Another study published in JAMA Network Open in October found that Americans increased the frequency of their alcohol consumption by 14 percent compared to a year earlier. But the same study found a 41 percent increase in the number of days on which women drank heavily, defined as having four or more drinks in a couple of hours.
“Women have disproportionately left the labor force entirely compared to men; they have disproportionately taken on the work around the house, the child care, and the child’s education,” said Michael S. Pollard, the lead author of the JAMA study and a senior sociologist at the RAND Corporation. “So, it stands to reason that women would increase their alcohol use disproportionately as well.”
The psychological damage from the past year has caused sharp declines in physical health, including widespread weight gain and disruptions in sleep. Hospitals around the country have reported an increase in admissions for hepatitis, cirrhosis, liver failure and other forms of alcohol-related diseases. Almost no group has been spared.
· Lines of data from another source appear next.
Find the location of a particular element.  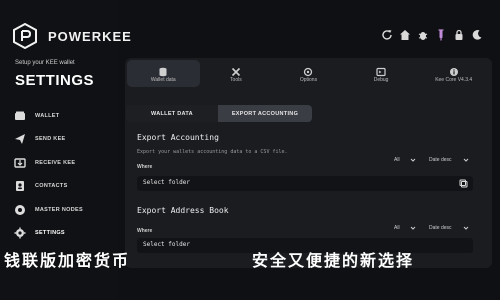

export-accounting-folder-field: Select folder is located at coordinates (305, 184).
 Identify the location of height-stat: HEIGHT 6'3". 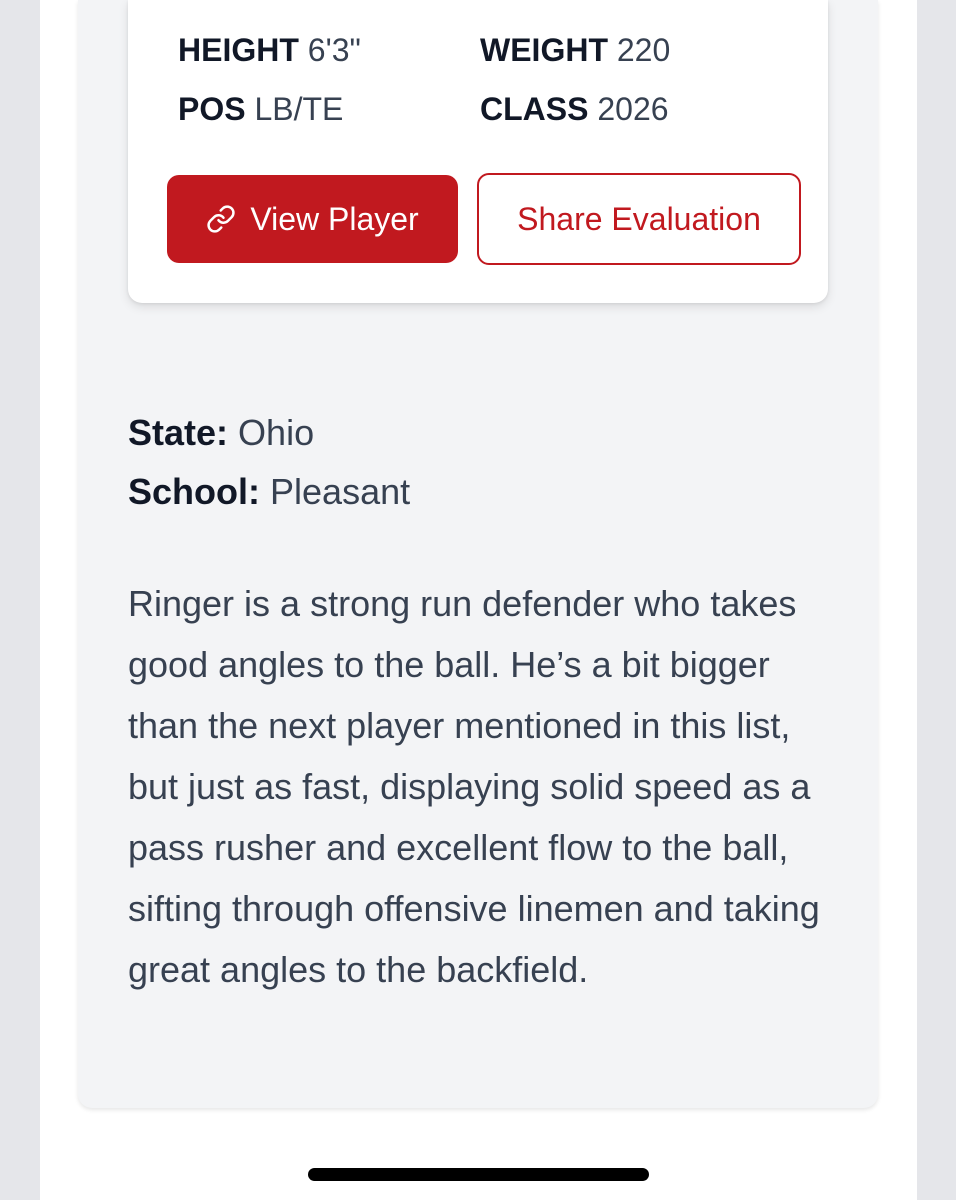
(270, 50).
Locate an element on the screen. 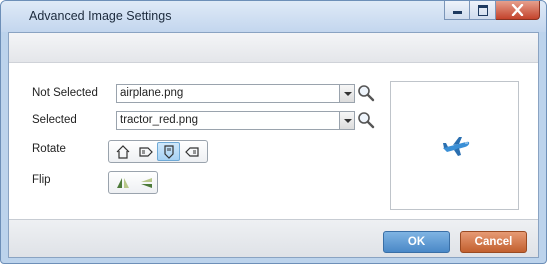 This screenshot has width=547, height=264. title-bar: Advanced Image Settings is located at coordinates (274, 16).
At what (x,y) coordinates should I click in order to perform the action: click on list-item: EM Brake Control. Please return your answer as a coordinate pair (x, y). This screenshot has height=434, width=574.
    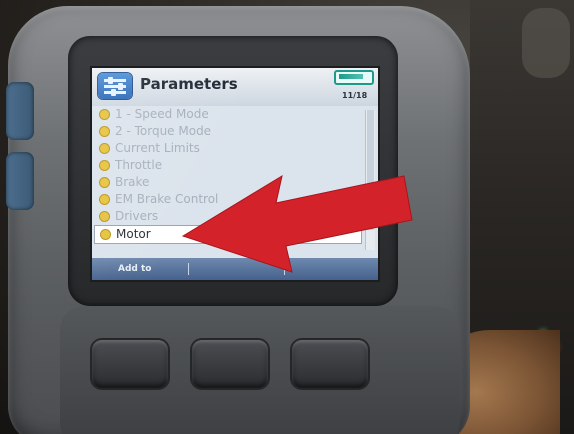
    Looking at the image, I should click on (227, 200).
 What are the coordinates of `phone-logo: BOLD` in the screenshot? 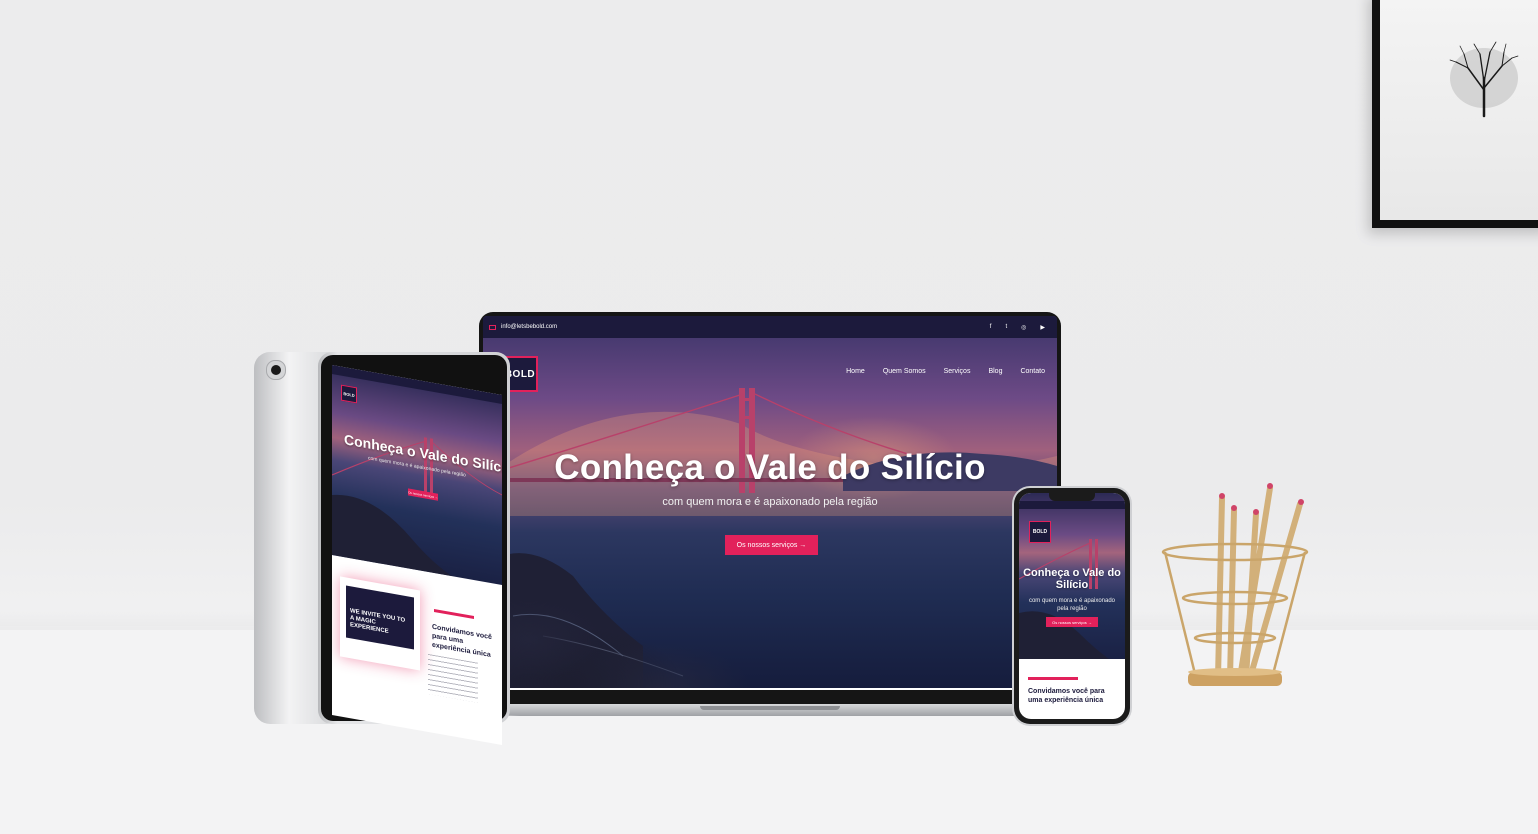 It's located at (1040, 532).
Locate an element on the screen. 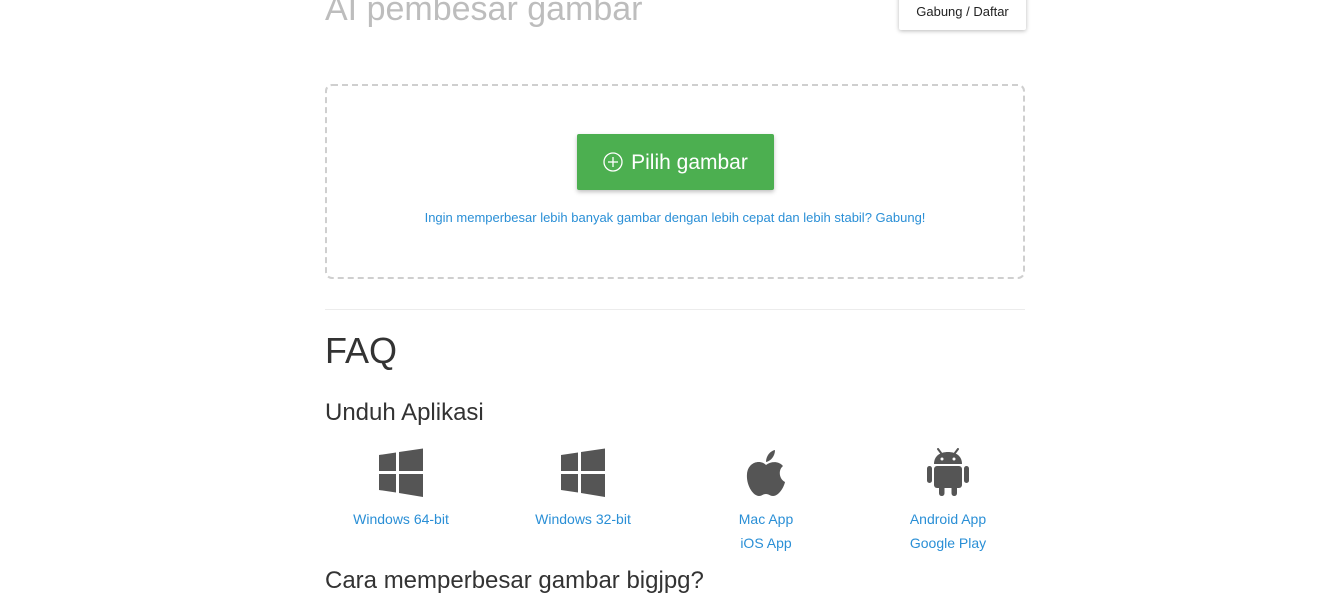  app-windows-64: Windows 64-bit is located at coordinates (401, 490).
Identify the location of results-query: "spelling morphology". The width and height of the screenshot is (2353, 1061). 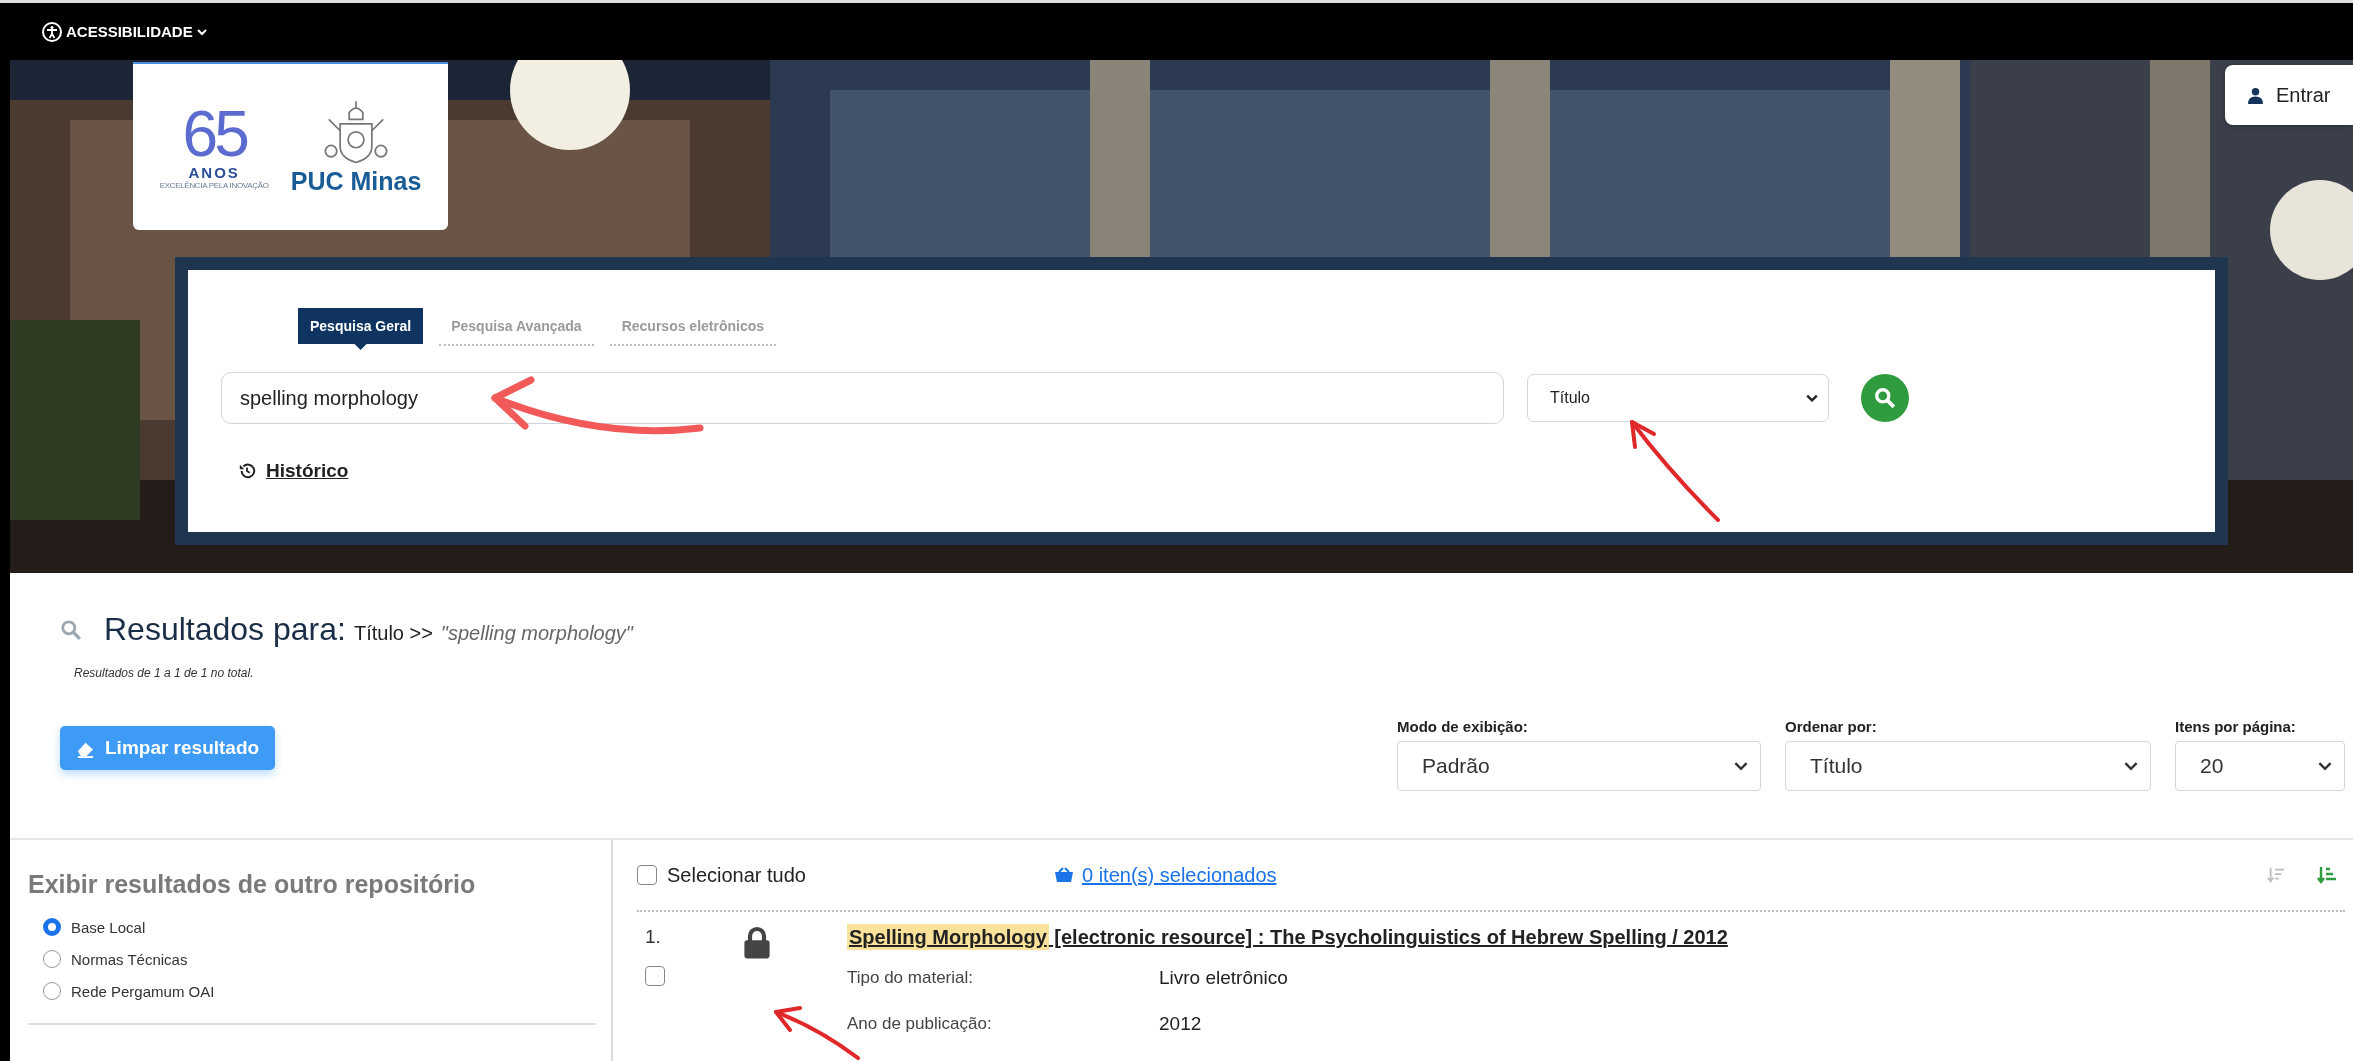
(536, 634).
Driftwood Recovery, an addiction and mental health rehabilitation center in Texas, has had so many requests for treatment this past year that it has a two-month waiting list. Vanessa Kennedy, Driftwood’s director of psychology, said that many of her clients are parents who started drinking heavily as they struggled to balance their day jobs with home-schooling and other parental responsibilities.
“They’re used to having their kids go off happily to school and having an experienced teacher teach their children while they go to work and focus on performing well and providing financial support for their family,” said Dr. Kennedy. “Their work roles are conflicting with their parenting roles, and it’s been difficult for them to create space and do those things well.”